• **Task**
Will you extract the entries word for word? Images should not appear in the copy.
- Opening Delimiter -
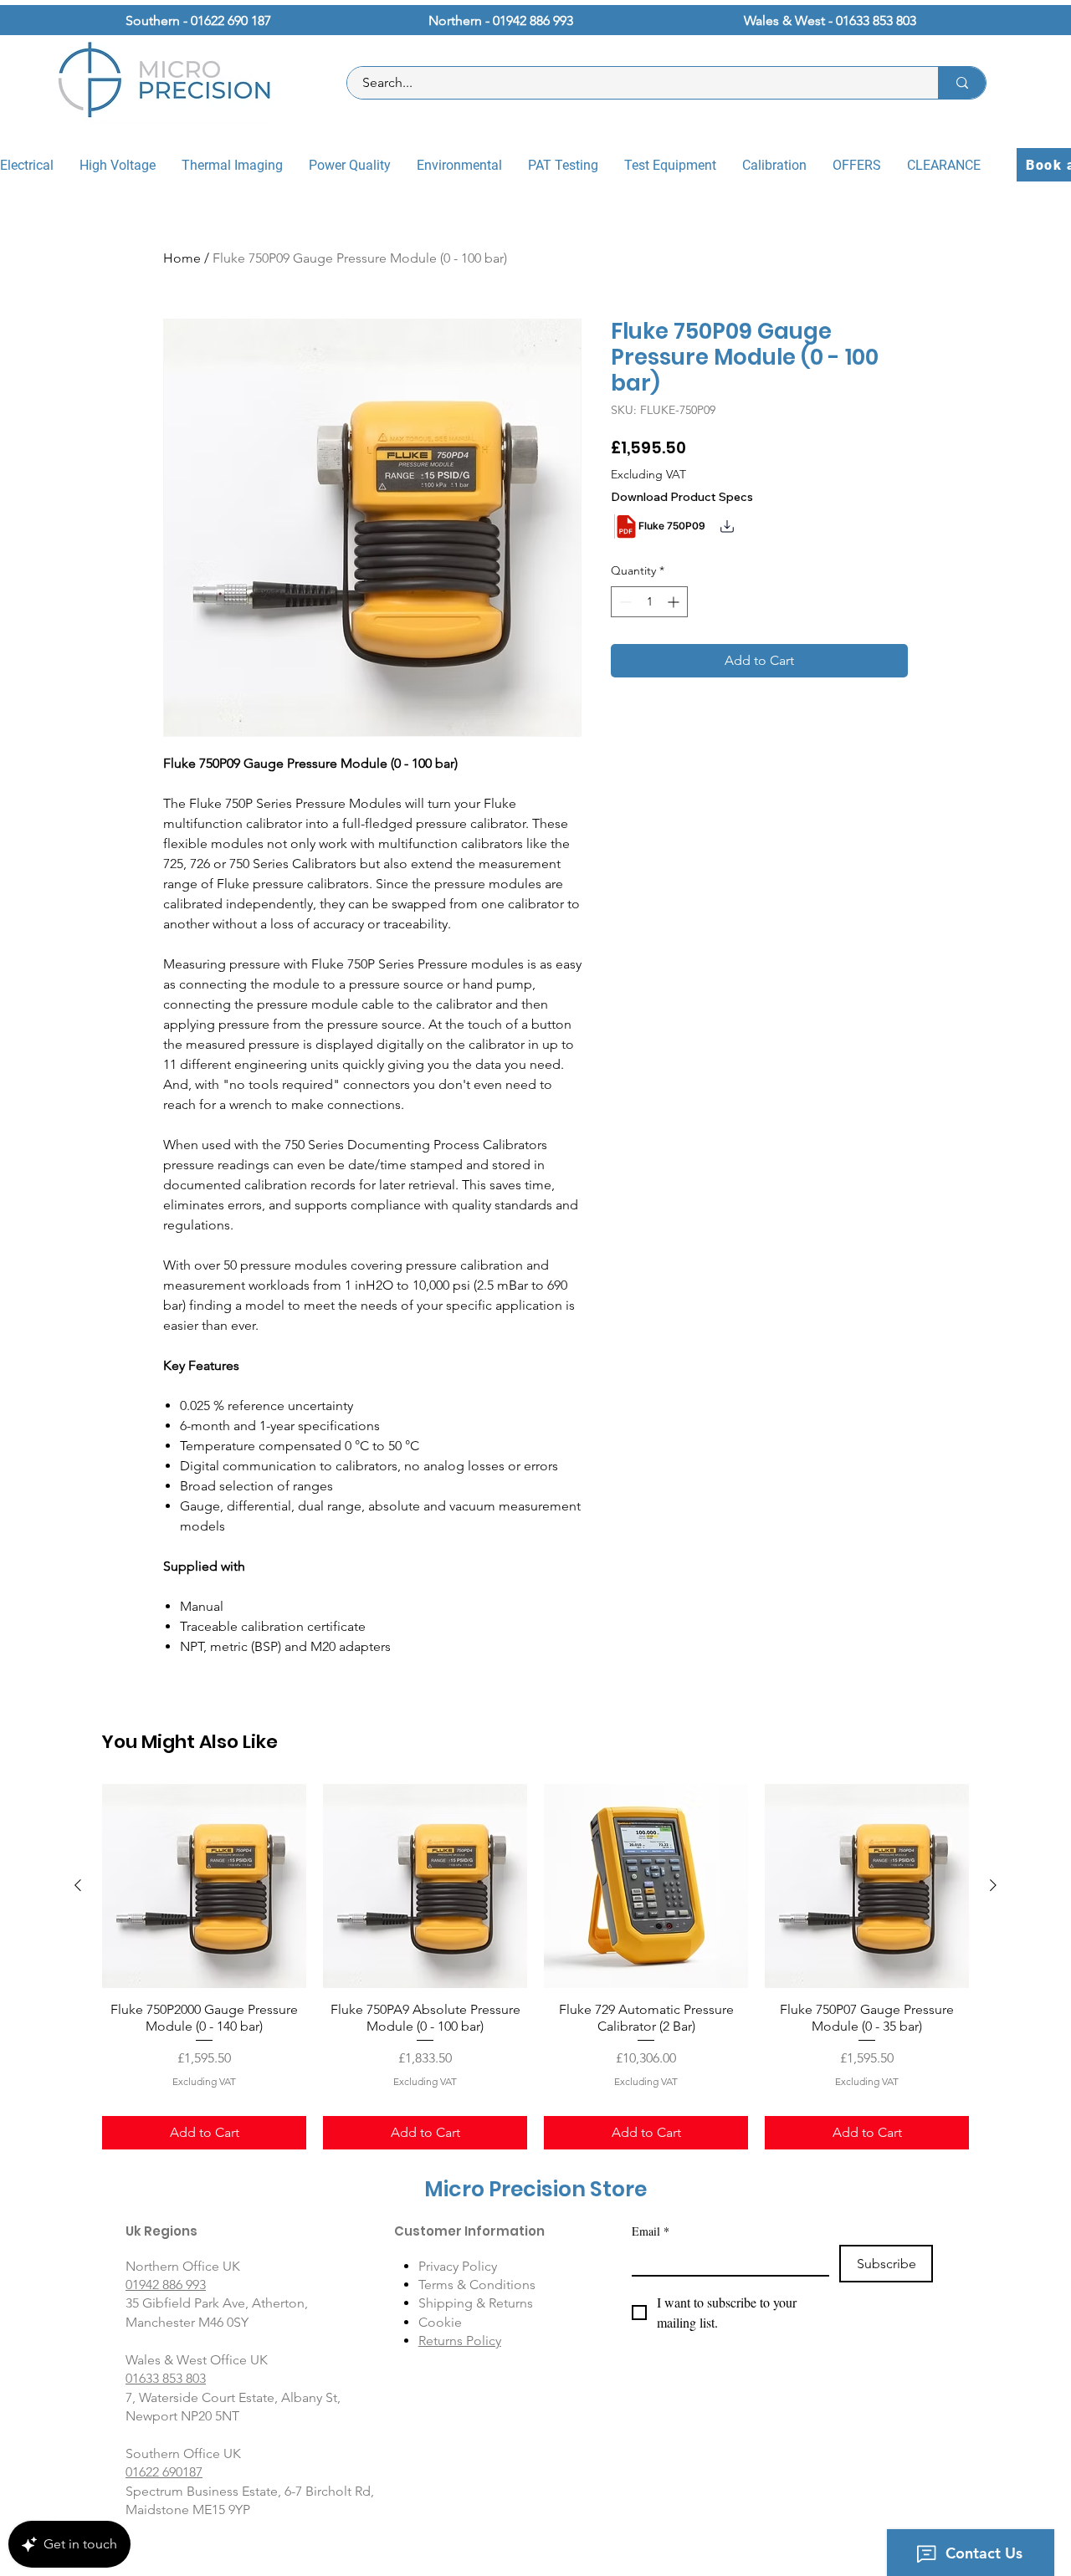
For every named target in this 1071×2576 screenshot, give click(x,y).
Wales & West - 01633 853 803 (830, 20)
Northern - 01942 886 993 (500, 20)
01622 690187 (164, 2472)
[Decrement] (623, 601)
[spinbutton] (649, 601)
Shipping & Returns (475, 2303)
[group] (535, 1966)
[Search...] (962, 83)
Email (650, 2231)
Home (182, 258)
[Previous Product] (78, 1885)
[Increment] (674, 601)
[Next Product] (993, 1885)
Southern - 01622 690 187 (198, 20)
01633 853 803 (166, 2378)
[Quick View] (204, 1886)
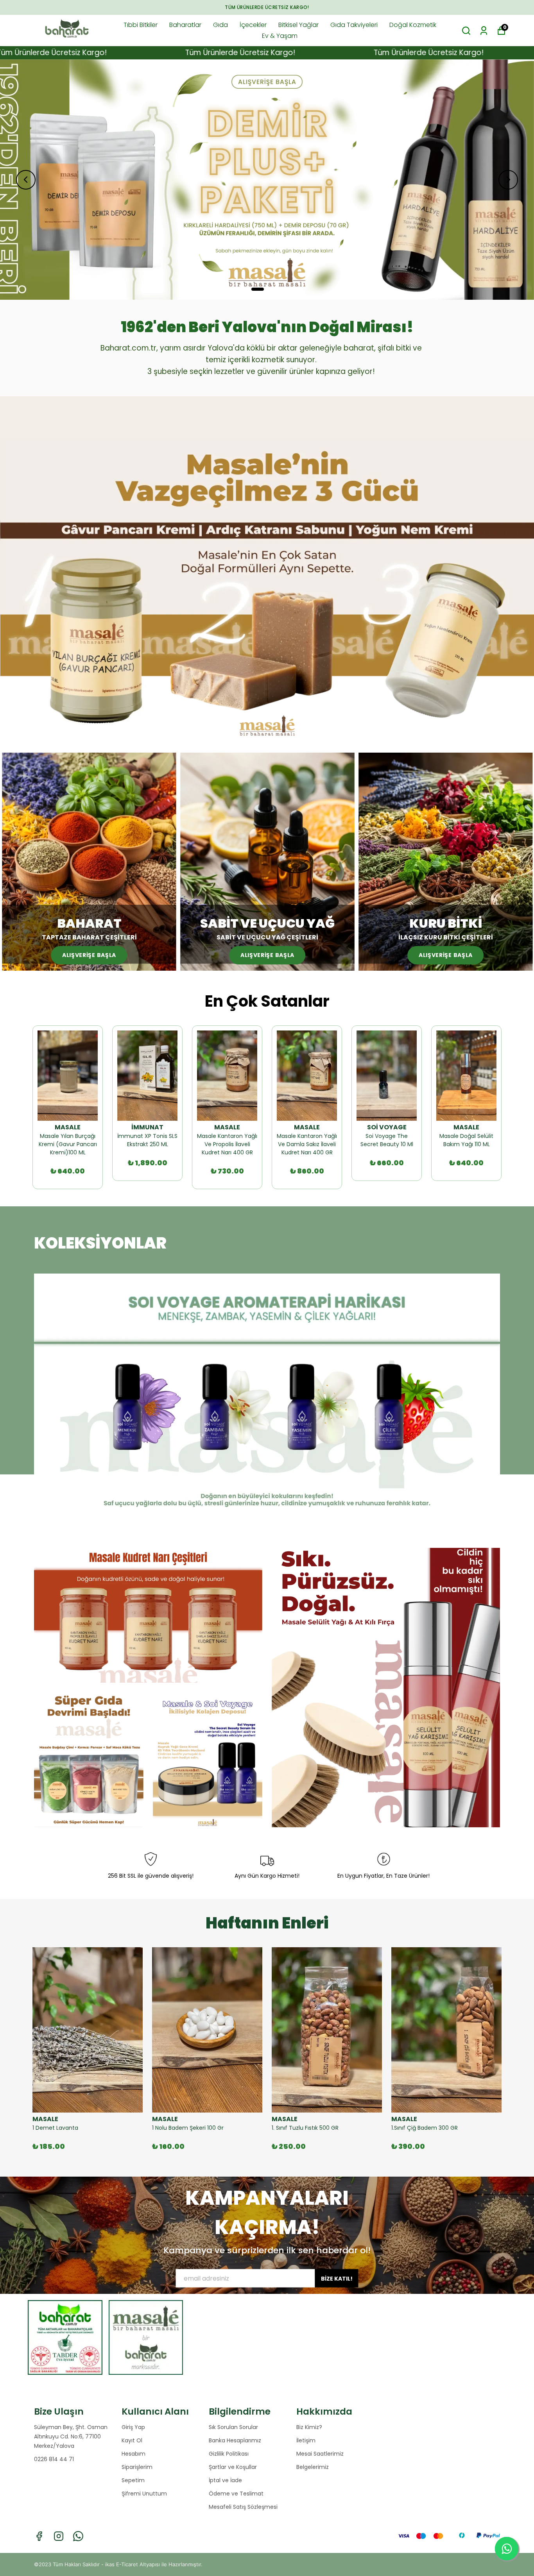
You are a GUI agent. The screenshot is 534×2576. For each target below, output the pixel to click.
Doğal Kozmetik (412, 24)
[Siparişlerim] (484, 31)
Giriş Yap (133, 2427)
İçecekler (253, 24)
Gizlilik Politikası (229, 2454)
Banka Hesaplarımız (235, 2440)
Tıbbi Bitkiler (141, 24)
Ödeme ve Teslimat (236, 2493)
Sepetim (133, 2480)
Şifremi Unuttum (144, 2493)
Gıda (220, 24)
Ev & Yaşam (279, 35)
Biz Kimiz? (309, 2427)
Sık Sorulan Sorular (233, 2427)
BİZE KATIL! (337, 2278)
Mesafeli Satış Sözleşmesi (243, 2507)
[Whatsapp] (78, 2536)
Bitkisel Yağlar (298, 24)
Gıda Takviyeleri (354, 24)
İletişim (305, 2440)
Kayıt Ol (132, 2440)
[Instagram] (59, 2536)
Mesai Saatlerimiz (320, 2454)
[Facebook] (39, 2536)
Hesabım (133, 2454)
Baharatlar (185, 24)
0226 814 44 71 (54, 2459)
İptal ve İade (225, 2480)
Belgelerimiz (312, 2467)
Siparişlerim (137, 2467)
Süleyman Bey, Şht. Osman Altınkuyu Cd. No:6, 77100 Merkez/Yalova (71, 2436)
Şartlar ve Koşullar (233, 2467)
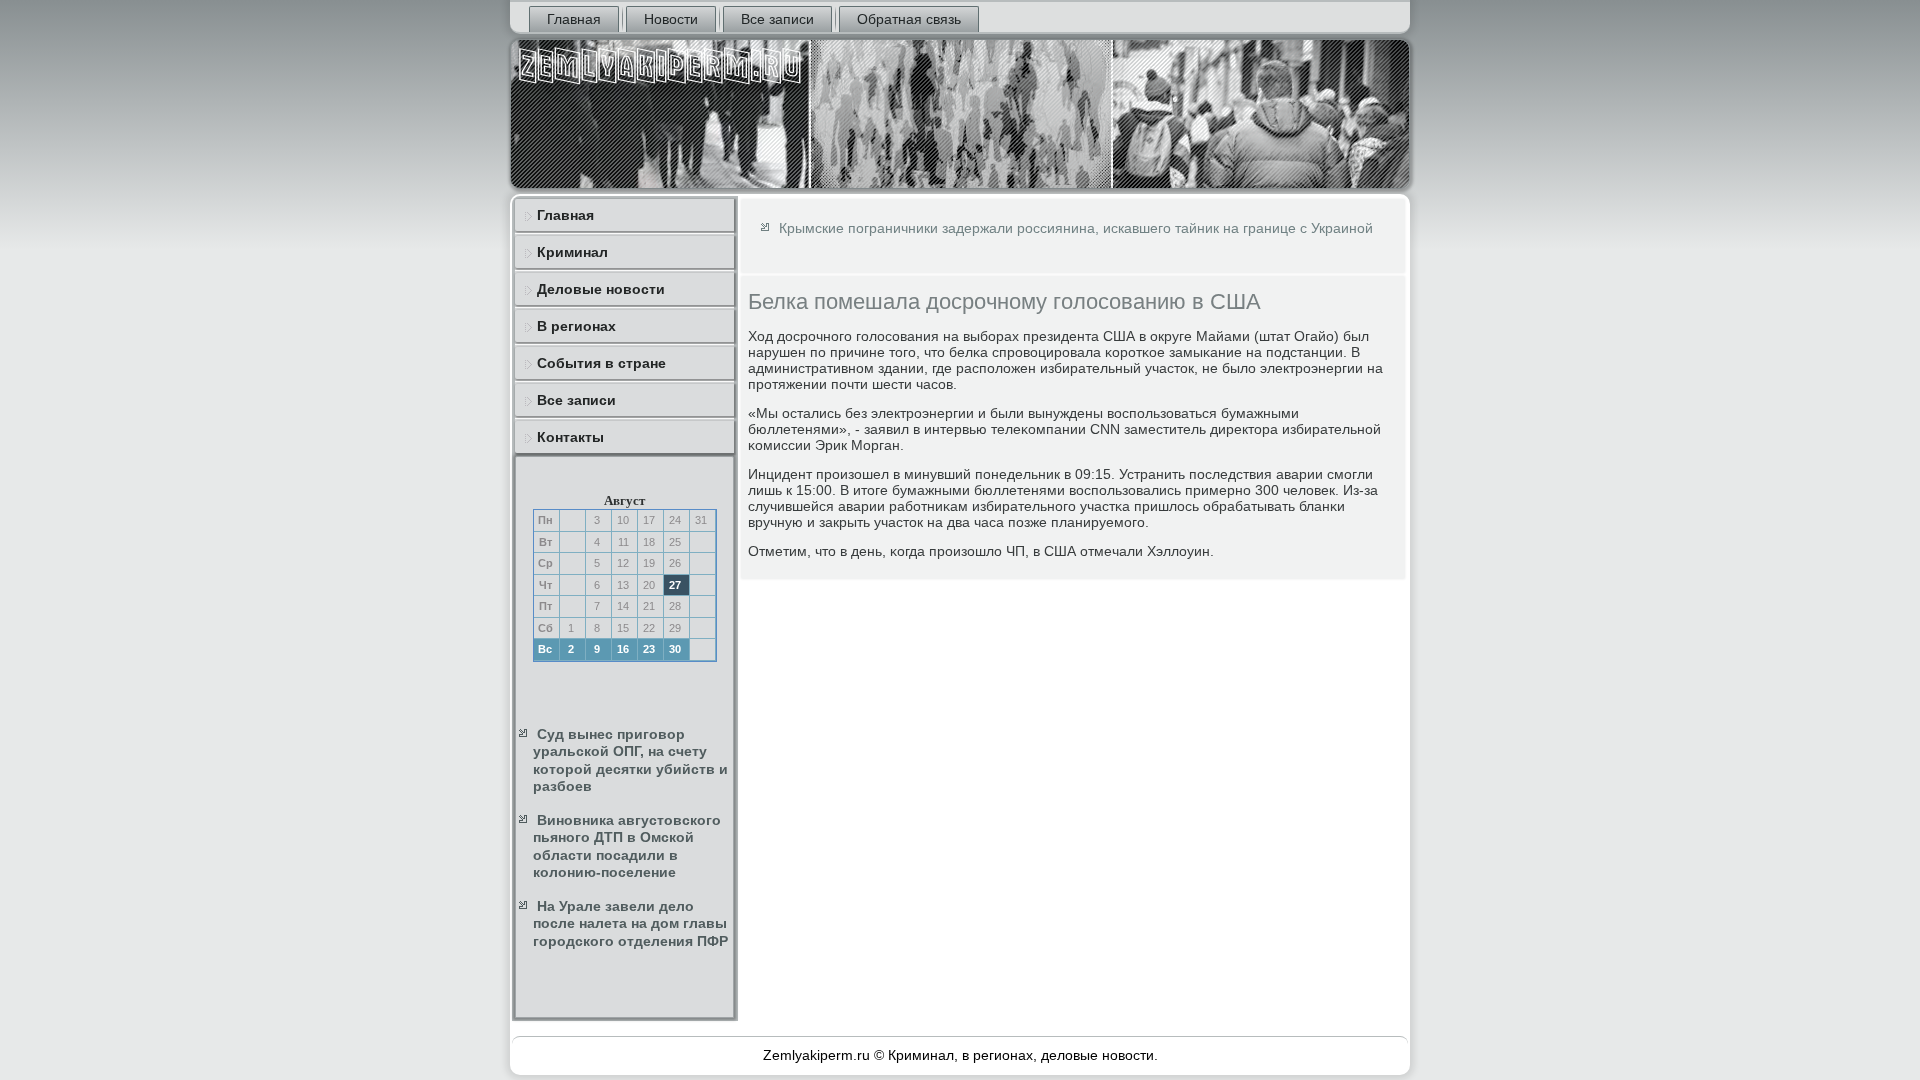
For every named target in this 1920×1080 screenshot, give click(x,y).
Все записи (777, 19)
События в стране (601, 363)
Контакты (570, 437)
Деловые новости (601, 289)
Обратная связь (909, 19)
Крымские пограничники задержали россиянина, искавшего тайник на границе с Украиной (1076, 228)
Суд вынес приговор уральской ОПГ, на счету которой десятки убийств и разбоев (630, 760)
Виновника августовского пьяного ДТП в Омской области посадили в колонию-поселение (627, 846)
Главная (574, 19)
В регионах (576, 326)
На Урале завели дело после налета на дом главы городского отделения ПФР (630, 923)
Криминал (572, 252)
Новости (671, 19)
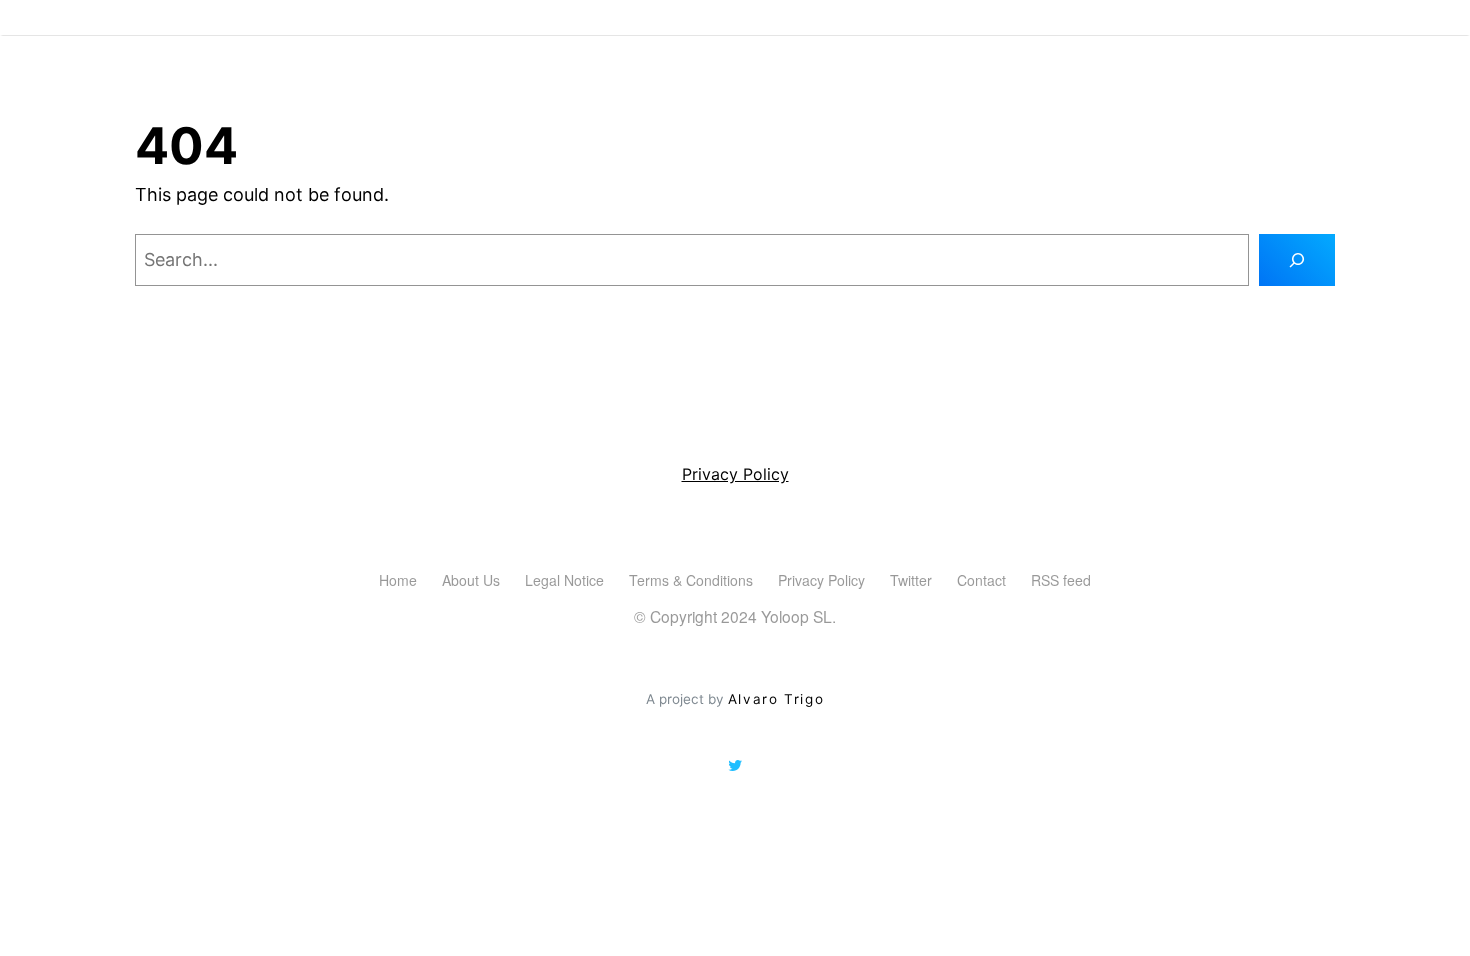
- Closing Delimiter -
• **Answer to the exercise**
For every named target in this 1071×2576 screenshot, give click(x,y).
Wales & West - 01633 853 803 (830, 20)
Northern - 01942 886 993 (500, 20)
01622 690187 (164, 2472)
[Decrement] (623, 601)
[spinbutton] (649, 601)
Shipping & Returns (475, 2303)
[group] (535, 1966)
[Search...] (962, 83)
Email (650, 2231)
Home (182, 258)
[Previous Product] (78, 1885)
[Increment] (674, 601)
[Next Product] (993, 1885)
Southern - 01622 690 187 (198, 20)
01633 853 803 (166, 2378)
[Quick View] (204, 1886)
You are a GUI agent. The screenshot is 534×2576. For each target below, output the pixel to click.
Doğal Kozmetik (412, 24)
[Siparişlerim] (484, 31)
Giriş Yap (133, 2427)
İçecekler (253, 24)
Gizlilik Politikası (229, 2454)
Banka Hesaplarımız (235, 2440)
Tıbbi Bitkiler (141, 24)
Ödeme ve Teslimat (236, 2493)
Sepetim (133, 2480)
Şifremi Unuttum (144, 2493)
Gıda (220, 24)
Ev & Yaşam (279, 35)
Biz Kimiz? (309, 2427)
Sık Sorulan Sorular (233, 2427)
BİZE KATIL! (337, 2278)
Mesafeli Satış Sözleşmesi (243, 2507)
[Whatsapp] (78, 2536)
Bitkisel Yağlar (298, 24)
Gıda Takviyeleri (354, 24)
İletişim (305, 2440)
Kayıt Ol (132, 2440)
[Instagram] (59, 2536)
Mesai Saatlerimiz (320, 2454)
[Facebook] (39, 2536)
Hesabım (133, 2454)
Baharatlar (185, 24)
0226 814 44 71 (54, 2459)
İptal ve İade (225, 2480)
Belgelerimiz (312, 2467)
Siparişlerim (137, 2467)
Süleyman Bey, Şht. Osman Altınkuyu Cd. No:6, 77100 Merkez/Yalova (71, 2436)
Şartlar ve Koşullar (233, 2467)
For every named target in this 1920×1080 screenshot, give click(x,y).
Все записи (777, 19)
События в стране (601, 363)
Контакты (570, 437)
Деловые новости (601, 289)
Обратная связь (909, 19)
Крымские пограничники задержали россиянина, искавшего тайник на границе с Украиной (1076, 228)
Суд вынес приговор уральской ОПГ, на счету которой десятки убийств и разбоев (630, 760)
Виновника августовского пьяного ДТП в Омской области посадили в колонию-поселение (627, 846)
Главная (574, 19)
В регионах (576, 326)
На Урале завели дело после налета на дом главы городского отделения ПФР (630, 923)
Криминал (572, 252)
Новости (671, 19)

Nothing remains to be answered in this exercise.